TikTok CEO quits, ByteDance CFO takes over
In August 2020, TikTok Chief Mayer decided to step down just 3 months after he signed up for this role. The resignation came amidst growing pressure of the Trump administration on TikTok. This was because the then-ruling Trump government wanted to force the company to cut ties with its Chinese ownership.
At the time of resigning Mayer wrote in a message that he wants to be clear that his decision has nothing to do with TikTok, what he sees for the company’s future, or the belief he has in what the company is building.
He further added that he understands that the role that he signed up for, including running TikTok internationally, will look very different as a result of the US Administration’s action to push for a sell off of the US business.”
Almost 8 months after Kevin Mayer took the decision of discontinuing his role as the CEO, the recently appointed ByteDance Chief Finance Officer Shouzi Chew will be stepping into the role of Chief Executive Officer for TikTok. He will also continue to hold his CFO position at the parent organization.
When Mayer resigned, executive Vanessa Pappas was requested to serve as the interim Head for the Global Operations of TikTok. After Chew taking over, Pappas will take the role of Chief Operating Officer.
About the Chinese tech giant ByteDance
Founded in the year 2012, ByteDance was founded by Zhang Yiming and is known for its apps that provide great entertainment value. The company competes with other Chinese tech titans like Tencent, Baidu and Alibaba.
Apart from TikTok, it’s app portfolio includes Vigo Video (formerly known as Hypstar), Helo (an Indian social media app), Douyin (Chinese version of TikTok), Huoshan (a China-based short-form video app) and BaBe (an Indonesian content and news app).
Even after facing political pressure from the US government, ByteDance didn’t stray away from its plans of global expansion. In March, the company made a bold move of acquiring Moonton, a major gaming studio to further enter the mobile gaming market and compete against NetEase and Tencent.
What’s next on ByteDance’s list?
After building entertainment mobile apps like TikTok, ByteDance next aims at challenging China’s $1.7 trillion ecommerce industry. Meaning, it will be getting in direct competition with Alibaba. Earlier in May, ByteDance co-founders hired thousands of employees and also roped in sponsors like Xiaomi Corp. to drive their next major breakthrough into their international business. The tech titan aims at selling products to users through its short-video and live streaming platform.

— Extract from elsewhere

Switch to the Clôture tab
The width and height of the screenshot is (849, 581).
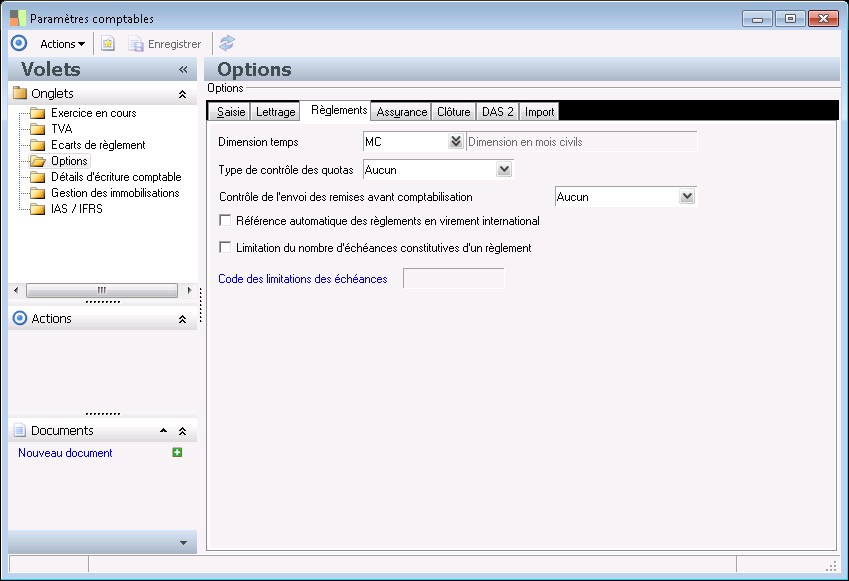coord(453,112)
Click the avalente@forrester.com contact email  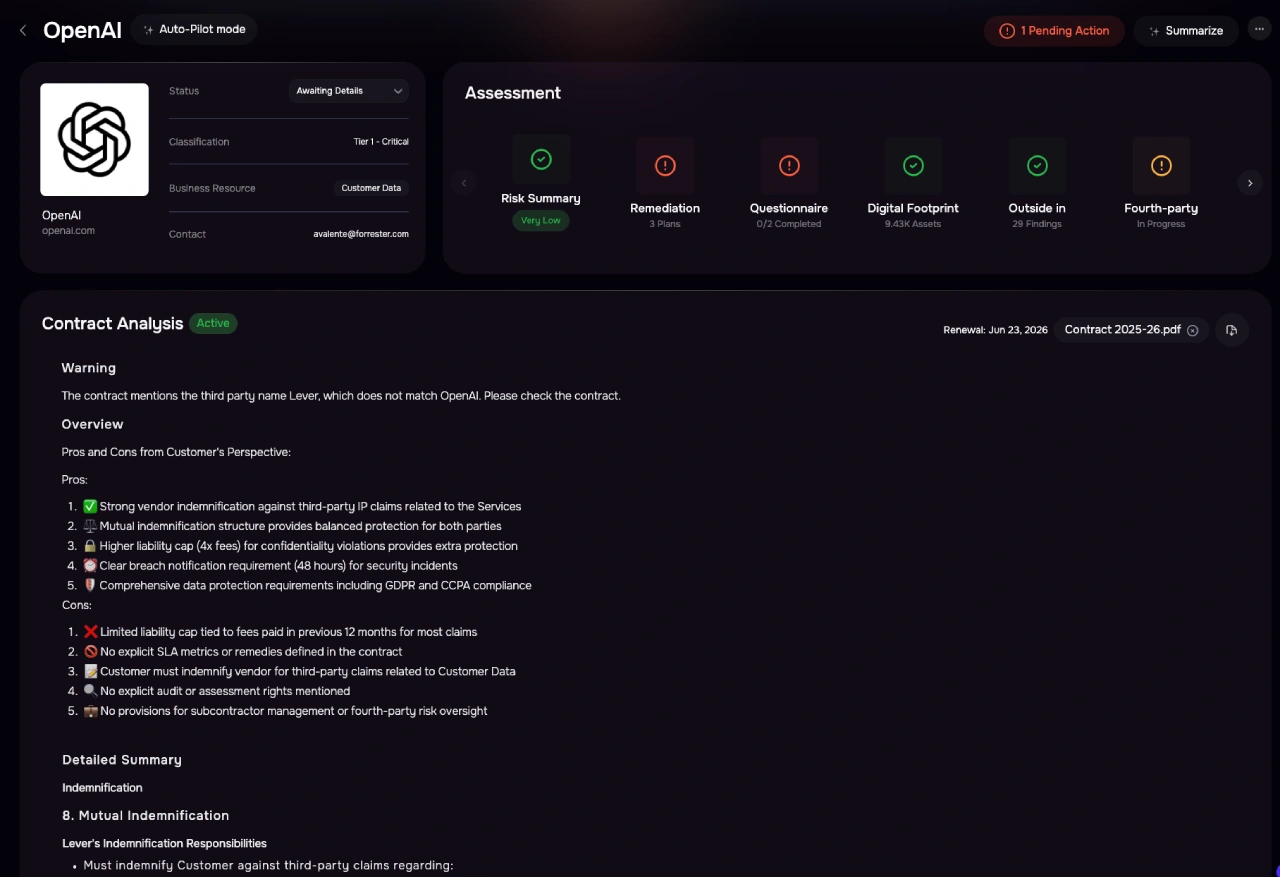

The tech giant is a little late to the party of China’s social commerce, where content creators and influencers tout brands and products to their followers. Still, the e-commerce business has the potential of helping ByteDance cross its $250 billion valuation when it launches its IPO.
Moreover, the TikTok-parent company is also planning to build and sell BytePlus as business to business products. BytePlus is essentially the technology behind TikTok. It is currently developing BytePlus that will have products like graphis effects. These products will be based on the skills and vision of ByteDance and translation-machine instruments that seem to be the version of the one which controls TikTok, the news collector Toutiao and TikTok’s Chinese version Douyin.